§ AIM: Copy the data below verbatim, beginning with the line that contains "Task: Click the Twitter bird icon in Follow" and continuing through the line that contains "Focus the Search by", inclusive of both.

§ LISTING:
▼

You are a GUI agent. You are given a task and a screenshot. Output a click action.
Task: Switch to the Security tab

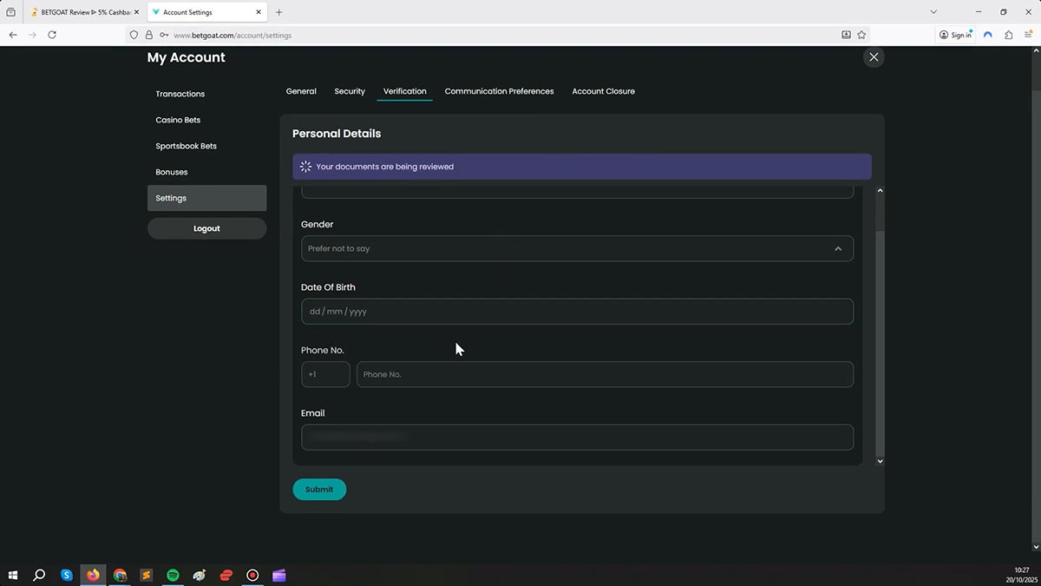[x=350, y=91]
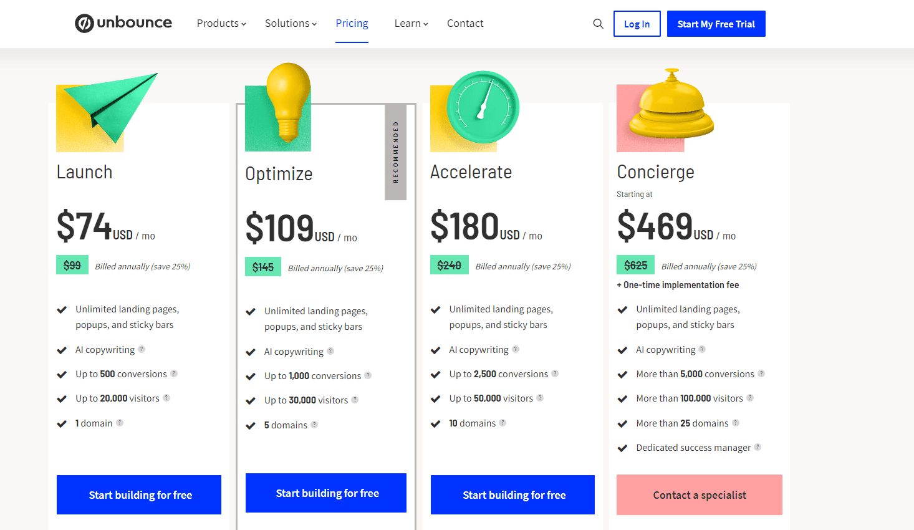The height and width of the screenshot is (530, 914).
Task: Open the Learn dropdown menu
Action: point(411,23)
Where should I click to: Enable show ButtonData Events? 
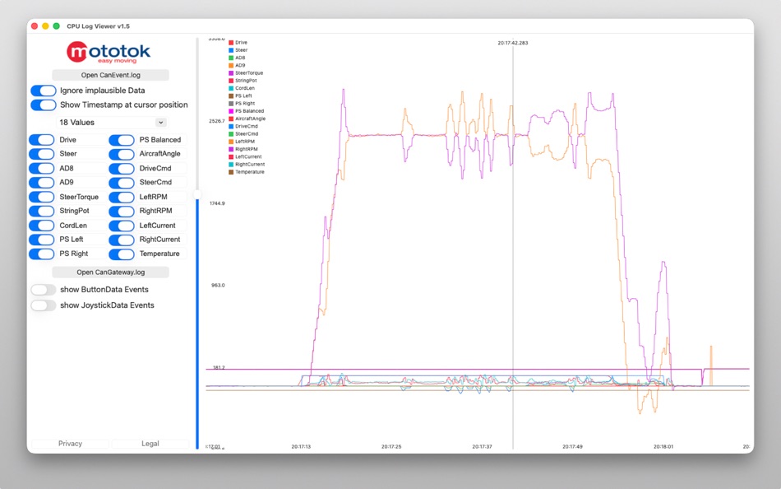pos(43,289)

▲
▼

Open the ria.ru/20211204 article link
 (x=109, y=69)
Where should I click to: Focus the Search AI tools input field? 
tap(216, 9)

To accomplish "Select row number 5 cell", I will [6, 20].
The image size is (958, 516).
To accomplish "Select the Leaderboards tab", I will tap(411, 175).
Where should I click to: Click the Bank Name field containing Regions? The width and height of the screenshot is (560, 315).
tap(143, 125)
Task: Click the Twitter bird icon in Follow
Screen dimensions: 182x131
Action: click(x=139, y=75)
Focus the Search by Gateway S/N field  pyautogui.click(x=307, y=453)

▲
▼

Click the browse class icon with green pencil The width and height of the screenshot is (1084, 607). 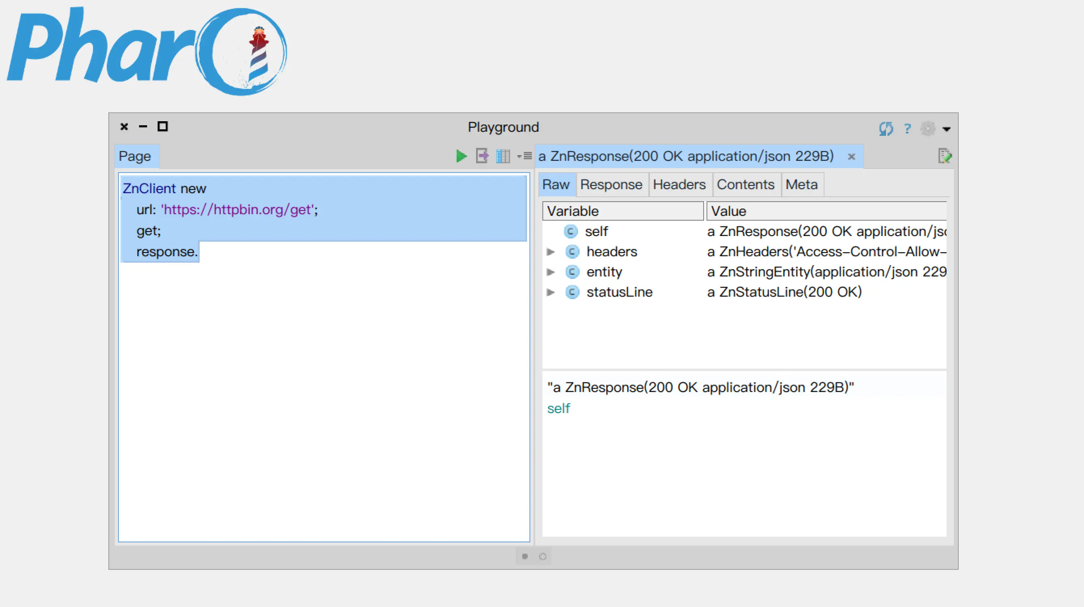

▲

§ SOLVED PROBLEM:
Task: Click the Twitter bird icon in Follow
Screen dimensions: 182x131
Action: click(x=139, y=75)
Focus the Search by Gateway S/N field  pyautogui.click(x=307, y=453)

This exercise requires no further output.